Interestingly, the company’s headquarters was featured in the 2019 US superhero film Avengers: Endgame as the Avengers’ base, and a chunk of the film was shot here.
Its goal is to break away in the next three years from the crowded space of excavator makers that have less than 4% market share. Caterpillar, John Deere and Komatsu each occupy about 20% of the US market, according to Off-Highway Research.
But winning the US market will not be easy, as it is a mature market where clients demand the best services and products, industry experts said.
“It will be a long journey to conquer the US market. Sany won’t have it as easy as it did in China,” said Shi Yang, director of research for China at Off-Highway Research.
Friesen described the past eight years as “a learning curve” for Sany. It started off in the US by selling cranes, but ended up with a negative reputation for not providing enough after-service support or operators’ manuals for the machines.
So the company quit the crane market and switched to excavators in 2012. “They learned from their mistakes and came back stronger.
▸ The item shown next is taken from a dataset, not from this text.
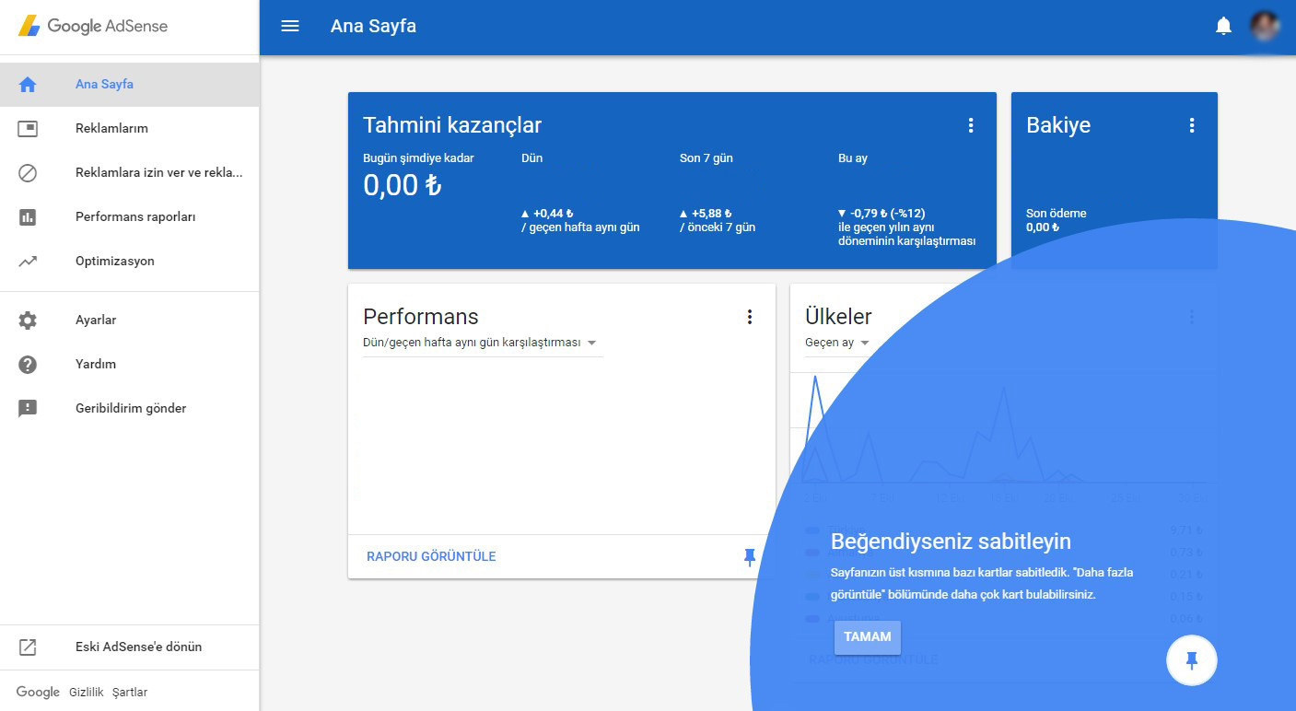Click RAPORU GÖRÜNTÜLE on Performans card

click(431, 556)
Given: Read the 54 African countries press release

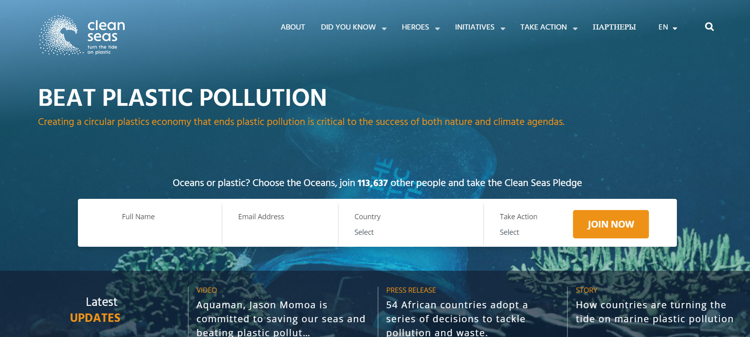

They came back with excavators, and are slowly catching ground and momentum,” he said.
Whether Sany can replicate its success in China, and learn to provide top-notch service is crucial, said Chen Chen, researcher of Beijing-based consultancy China Machine Think Tank.
“Caterpillar has been around for almost 100 years and has gone through wars and crises, to accumulate the kind of knowledge and experience it has now,” he said. “Sany has the potential to surpass the giants, but it will be very difficult.”